Комната была просторна и светла, с крашеными полами — на них были постелены дорожки, — с массивным клеенчатым диваном. Тут же матово поблескивал стеклом телевизор, стояли два книжных шкафа, туго набитые книгами, а в углу — старая чертежная доска матери и над ней фотографический портрет: высокий человек в кожанке нараспашку, широкие галифе, вправленные в падающие гармошкой сапоги, в жестких крутых губах прямая английская трубка. «Она не расстается с ним», — подумал Замятин.
— Ты здесь побудешь, — сказала мать. — Я переоденусь я похлопочу на кухне. Тут журналы, кажется, «Огонек».
Замятин завалился на диван, взял журнал, но тотчас опустил его. Человек с трубкой смотрел со стены. Волосы, взбитые ветром, скуластое лицо. Его отец, которого он знает только по фотографии.
«Ты понимаешь, хорошая моя, она не может с ним расстаться».
«Он ведь твой отец, как же может она расстаться с ним. Если бы у моей матери был портрет моего отца… Разве может быть иначе?»
«Да, но тут не только это. Ни ты, ни я не знали своих отцов. Так случилось… Но разве мы их совсем не знали? Если бы тебе кто-нибудь сказал: „Эй, безотцовщина!“, — ты бы удивилась?»

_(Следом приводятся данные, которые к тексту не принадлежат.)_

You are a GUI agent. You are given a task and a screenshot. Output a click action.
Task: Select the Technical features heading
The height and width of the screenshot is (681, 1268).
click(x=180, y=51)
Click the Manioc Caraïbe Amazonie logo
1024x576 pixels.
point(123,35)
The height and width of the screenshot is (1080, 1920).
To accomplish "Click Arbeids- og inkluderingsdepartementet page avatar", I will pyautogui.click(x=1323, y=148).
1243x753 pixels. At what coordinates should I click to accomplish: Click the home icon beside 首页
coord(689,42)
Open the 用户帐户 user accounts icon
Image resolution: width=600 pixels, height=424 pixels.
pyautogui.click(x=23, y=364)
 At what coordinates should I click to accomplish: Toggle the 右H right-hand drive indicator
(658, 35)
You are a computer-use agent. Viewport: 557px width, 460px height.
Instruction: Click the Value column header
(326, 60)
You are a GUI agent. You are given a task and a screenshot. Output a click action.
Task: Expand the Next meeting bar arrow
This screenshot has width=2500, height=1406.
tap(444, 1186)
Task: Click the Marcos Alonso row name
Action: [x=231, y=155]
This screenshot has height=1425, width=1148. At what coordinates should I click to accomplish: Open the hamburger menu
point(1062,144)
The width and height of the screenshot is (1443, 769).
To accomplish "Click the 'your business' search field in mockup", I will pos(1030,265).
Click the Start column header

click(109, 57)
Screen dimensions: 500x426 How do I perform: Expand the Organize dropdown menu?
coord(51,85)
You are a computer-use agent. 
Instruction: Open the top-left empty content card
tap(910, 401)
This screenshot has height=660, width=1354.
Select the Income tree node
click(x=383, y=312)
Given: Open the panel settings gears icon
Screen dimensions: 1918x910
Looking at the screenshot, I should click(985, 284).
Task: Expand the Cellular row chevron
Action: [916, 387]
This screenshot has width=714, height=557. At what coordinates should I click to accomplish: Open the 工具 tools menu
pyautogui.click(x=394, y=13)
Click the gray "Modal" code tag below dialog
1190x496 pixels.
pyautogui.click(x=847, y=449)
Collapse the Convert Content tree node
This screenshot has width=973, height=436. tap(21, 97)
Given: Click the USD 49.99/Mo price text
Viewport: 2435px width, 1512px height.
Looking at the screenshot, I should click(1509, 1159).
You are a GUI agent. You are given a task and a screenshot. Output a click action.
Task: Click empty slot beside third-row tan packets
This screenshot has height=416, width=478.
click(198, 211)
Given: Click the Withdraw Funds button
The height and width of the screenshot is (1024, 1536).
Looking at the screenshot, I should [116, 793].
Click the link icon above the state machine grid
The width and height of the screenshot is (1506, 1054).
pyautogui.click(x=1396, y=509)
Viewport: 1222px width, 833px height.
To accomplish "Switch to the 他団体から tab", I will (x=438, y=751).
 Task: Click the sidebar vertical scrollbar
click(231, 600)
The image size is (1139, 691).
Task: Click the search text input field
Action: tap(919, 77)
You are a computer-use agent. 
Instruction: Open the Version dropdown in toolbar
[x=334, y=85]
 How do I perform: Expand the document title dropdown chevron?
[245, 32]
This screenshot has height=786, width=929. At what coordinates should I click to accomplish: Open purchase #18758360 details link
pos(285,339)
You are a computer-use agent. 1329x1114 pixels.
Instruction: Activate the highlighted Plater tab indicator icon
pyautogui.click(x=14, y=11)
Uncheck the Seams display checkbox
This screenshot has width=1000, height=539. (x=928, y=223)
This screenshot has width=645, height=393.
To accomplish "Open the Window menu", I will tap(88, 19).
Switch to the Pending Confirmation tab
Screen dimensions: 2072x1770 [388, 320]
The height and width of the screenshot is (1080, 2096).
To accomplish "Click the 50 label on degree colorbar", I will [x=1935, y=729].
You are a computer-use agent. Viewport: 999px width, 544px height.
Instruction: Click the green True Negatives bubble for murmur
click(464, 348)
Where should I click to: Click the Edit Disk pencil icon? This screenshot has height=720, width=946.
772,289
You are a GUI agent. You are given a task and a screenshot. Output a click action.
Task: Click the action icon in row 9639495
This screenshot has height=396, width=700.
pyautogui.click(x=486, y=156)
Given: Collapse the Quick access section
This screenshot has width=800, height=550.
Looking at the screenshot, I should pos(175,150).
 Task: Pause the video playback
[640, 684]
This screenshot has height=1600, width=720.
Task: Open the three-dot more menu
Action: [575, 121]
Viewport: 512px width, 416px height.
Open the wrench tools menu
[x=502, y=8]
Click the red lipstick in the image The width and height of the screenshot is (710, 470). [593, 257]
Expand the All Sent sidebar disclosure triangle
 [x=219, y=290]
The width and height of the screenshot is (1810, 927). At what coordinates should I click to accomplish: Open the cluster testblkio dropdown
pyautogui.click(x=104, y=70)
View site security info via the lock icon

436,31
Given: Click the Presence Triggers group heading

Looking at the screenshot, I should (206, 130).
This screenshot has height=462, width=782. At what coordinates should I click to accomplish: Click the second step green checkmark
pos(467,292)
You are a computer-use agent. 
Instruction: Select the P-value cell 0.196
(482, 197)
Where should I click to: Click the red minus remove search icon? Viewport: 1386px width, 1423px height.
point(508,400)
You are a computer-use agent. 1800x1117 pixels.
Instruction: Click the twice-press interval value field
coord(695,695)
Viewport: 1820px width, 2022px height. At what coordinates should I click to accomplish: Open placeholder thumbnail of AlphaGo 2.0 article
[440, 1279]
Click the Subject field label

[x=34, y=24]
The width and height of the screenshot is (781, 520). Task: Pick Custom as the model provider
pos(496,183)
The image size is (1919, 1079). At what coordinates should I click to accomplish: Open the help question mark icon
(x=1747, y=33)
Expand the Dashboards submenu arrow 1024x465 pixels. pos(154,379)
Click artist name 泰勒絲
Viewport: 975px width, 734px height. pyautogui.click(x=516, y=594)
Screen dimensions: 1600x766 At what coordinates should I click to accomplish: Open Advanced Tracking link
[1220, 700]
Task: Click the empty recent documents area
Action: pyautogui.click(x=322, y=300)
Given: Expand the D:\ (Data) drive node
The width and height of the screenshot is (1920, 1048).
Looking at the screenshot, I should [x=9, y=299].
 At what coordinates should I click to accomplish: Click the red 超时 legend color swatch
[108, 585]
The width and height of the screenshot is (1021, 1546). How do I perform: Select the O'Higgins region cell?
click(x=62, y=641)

«Конечно, удивилась бы… Правда, бывало порой очень грустно, что нет его. Ты это понимаешь. Но все-таки отец все равно всегда был рядом: и в матери, и во многих других людях. Даже в тебе. Понимаешь?»
«Вот в том-то и дело! Они уходили и все-таки оставались. Они могли умереть от злой пули, не вернуться с войны, и все же быть рядом с нами всю жизнь… Может быть, поэтому мать сказала: смерти не существует…»
Скрипнула половица. Замятин вздрогнул и обернулся. У порога, опираясь о палку, стоял человек. Седые короткие усы нависли над резко очерченной губой, поблескивали глаза сквозь большие роговые очки. Он стоял, сутулясь и зачем-то поправляя тонкий узел галстука на белой накрахмаленной сорочке.